柳寒烟,她虽断臂未愈,但身法根基仍在,单手操控绳索,也平稳落地。
四人重新汇合于冰原之上,不敢有丝毫停歇,辨明西方,立刻动身。
这一次,他们的目标是明确的西方,是楚云澜可能撤退的方向,也是与其他可能幸存同伴汇合的希望所在。冰原广袤死寂,寒风如刀,但比起冰峰之巅那令人窒息的压迫感和无处不在的杀机,这里反而显得“安全”一些——如果忽略掉那深入骨髓的严寒和冰层下可能冻结的未知危险。

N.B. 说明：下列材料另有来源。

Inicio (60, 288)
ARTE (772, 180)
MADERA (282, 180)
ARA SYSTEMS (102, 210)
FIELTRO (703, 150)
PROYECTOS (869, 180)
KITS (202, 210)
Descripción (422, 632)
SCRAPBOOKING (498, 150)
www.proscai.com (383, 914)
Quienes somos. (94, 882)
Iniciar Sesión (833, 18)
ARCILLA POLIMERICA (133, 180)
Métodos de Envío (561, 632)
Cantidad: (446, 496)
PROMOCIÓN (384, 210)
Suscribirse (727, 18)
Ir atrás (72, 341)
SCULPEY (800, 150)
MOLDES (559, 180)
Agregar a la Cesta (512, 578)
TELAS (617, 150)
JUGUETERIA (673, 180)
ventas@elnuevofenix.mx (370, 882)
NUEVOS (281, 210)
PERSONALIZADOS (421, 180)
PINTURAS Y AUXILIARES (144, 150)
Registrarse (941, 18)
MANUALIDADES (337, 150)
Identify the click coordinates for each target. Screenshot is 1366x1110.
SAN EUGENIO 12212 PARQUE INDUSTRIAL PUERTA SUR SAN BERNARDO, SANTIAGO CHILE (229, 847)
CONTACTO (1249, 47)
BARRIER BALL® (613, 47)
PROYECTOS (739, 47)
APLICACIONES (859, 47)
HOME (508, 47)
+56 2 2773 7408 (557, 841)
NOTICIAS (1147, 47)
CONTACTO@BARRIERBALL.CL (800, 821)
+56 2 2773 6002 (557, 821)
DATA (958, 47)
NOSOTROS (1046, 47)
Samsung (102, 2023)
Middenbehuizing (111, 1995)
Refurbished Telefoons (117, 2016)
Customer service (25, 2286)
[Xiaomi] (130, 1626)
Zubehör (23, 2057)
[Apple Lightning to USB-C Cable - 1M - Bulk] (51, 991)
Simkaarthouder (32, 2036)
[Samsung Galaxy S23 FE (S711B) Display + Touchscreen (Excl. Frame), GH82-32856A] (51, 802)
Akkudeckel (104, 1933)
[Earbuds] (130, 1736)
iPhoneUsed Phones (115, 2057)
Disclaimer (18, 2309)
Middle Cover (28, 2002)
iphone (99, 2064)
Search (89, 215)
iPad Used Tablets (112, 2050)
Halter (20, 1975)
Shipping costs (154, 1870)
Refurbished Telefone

沈渔走在最前,虽然步履有些虚浮,但脊梁挺得笔直。他的神识如同最精密的雷达,配合“破妄灵瞳术”,扫描着前方和侧翼。林风紧随其后,玄冥真元流转,警惕着后方。柳寒烟和青松子走在中间。
一路无言,只有风声呼啸和脚下冰晶被踩碎的细微声响。气氛压抑而凝重,每个人都清楚,他们仍未脱离险境,甚至可能正一步步走向更大的风暴。
约莫在冰原上行进了两个时辰,前方地平线上出现了一片连绵起伏的、如同黑色獠牙般的冰砾山丘。山丘不高,但地形复杂,乱石嶙峋,冰缝纵横,是个容易设伏也容易藏身的地方。
沈渔抬手示意众人停下。他敏锐地察觉到,前方的冰砾区域,空气中残留着一丝极其微弱的、熟悉的剑气波动——凛冽、刚正,带着北溟剑宗特有的寒意,是楚云澜的剑意!而且,除了剑意,还有几道驳杂虚弱的活人气息,隐藏在冰丘深处!
找到了!
沈渔心中一振,但警惕丝毫不减。他示意林风三人留在原地隐蔽,自己则收敛气息,如同幽灵般悄然向前摸去。
冰砾山丘内部如同迷宫,巨大的黑色冰块彼此堆叠、挤压,形成无数狭窄的通道和隐蔽的凹洞。剑气波动和活人气息从一处背风的、被几块巨大冰岩半掩的冰坳中传来。
沈渔靠近冰坳入口,并未直接闯入,而是将一丝细微的寂灭真元化作无形的“触须”,小心翼翼地向内探去。
冰坳不大,约莫三丈见方,里面或坐或躺着七八个人,个个带伤,气息萎靡。居中盘膝调息的,正是楚云澜!他脸色苍白,胸口和手臂包扎着染血的布条,气息起伏不定,显然受伤不轻,但眼神依旧锐利,正警惕地感应着外界。
在他身旁,是同样伤痕累累、却强撑着警戒的周铭、张魁、李虎!三人虽狼狈,但眼中那股劫后余生的庆幸和尚未熄灭的战意清晰可见。此外,还有三四名幸存的北溟剑宗弟子和其他两名看起来像是散修的俘虏,状态都极差。